▶ Exercise details:
All of the data must be retyped exactly, with nothing left out.

[Extracted data entries]
:::::

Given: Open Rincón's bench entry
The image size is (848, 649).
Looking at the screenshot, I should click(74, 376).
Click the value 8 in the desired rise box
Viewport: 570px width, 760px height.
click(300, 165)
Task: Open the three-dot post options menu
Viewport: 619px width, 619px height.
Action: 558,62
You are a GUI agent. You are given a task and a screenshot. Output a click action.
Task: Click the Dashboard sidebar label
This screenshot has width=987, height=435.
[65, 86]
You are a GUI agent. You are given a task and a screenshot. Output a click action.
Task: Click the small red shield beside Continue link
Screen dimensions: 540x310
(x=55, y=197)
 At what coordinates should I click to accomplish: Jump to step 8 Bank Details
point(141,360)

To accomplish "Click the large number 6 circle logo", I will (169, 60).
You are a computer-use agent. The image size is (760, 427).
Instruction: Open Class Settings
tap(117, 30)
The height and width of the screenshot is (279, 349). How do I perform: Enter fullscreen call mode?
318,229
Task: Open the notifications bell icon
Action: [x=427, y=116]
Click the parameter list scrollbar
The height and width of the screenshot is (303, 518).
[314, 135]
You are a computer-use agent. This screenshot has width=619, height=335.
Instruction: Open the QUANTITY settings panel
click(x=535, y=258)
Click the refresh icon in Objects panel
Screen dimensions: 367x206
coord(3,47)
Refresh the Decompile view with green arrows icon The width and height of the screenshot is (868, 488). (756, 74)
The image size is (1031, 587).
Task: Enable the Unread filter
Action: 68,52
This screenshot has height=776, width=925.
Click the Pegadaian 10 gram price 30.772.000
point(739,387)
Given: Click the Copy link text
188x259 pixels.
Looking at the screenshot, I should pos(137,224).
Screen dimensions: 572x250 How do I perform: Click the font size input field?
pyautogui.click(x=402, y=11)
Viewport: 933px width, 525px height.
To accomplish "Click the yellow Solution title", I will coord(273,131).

:::::

▶ Written solution:
Given: Open Rincón's bench entry
The image size is (848, 649).
Looking at the screenshot, I should click(74, 376).
Click the value 8 in the desired rise box
Viewport: 570px width, 760px height.
click(300, 165)
Task: Open the three-dot post options menu
Viewport: 619px width, 619px height.
Action: 558,62
You are a GUI agent. You are given a task and a screenshot. Output a click action.
Task: Click the Dashboard sidebar label
This screenshot has width=987, height=435.
[65, 86]
You are a GUI agent. You are given a task and a screenshot. Output a click action.
Task: Click the small red shield beside Continue link
Screen dimensions: 540x310
(x=55, y=197)
 At what coordinates should I click to accomplish: Jump to step 8 Bank Details
point(141,360)

To accomplish "Click the large number 6 circle logo", I will (169, 60).
You are a computer-use agent. The image size is (760, 427).
Instruction: Open Class Settings
tap(117, 30)
The height and width of the screenshot is (279, 349). How do I perform: Enter fullscreen call mode?
318,229
Task: Open the notifications bell icon
Action: [x=427, y=116]
Click the parameter list scrollbar
The height and width of the screenshot is (303, 518).
[314, 135]
You are a computer-use agent. This screenshot has width=619, height=335.
Instruction: Open the QUANTITY settings panel
click(x=535, y=258)
Click the refresh icon in Objects panel
Screen dimensions: 367x206
coord(3,47)
Refresh the Decompile view with green arrows icon The width and height of the screenshot is (868, 488). (756, 74)
The image size is (1031, 587).
Task: Enable the Unread filter
Action: 68,52
This screenshot has height=776, width=925.
Click the Pegadaian 10 gram price 30.772.000
point(739,387)
Given: Click the Copy link text
188x259 pixels.
Looking at the screenshot, I should pos(137,224).
Screen dimensions: 572x250 How do I perform: Click the font size input field?
pyautogui.click(x=402, y=11)
Viewport: 933px width, 525px height.
To accomplish "Click the yellow Solution title", I will coord(273,131).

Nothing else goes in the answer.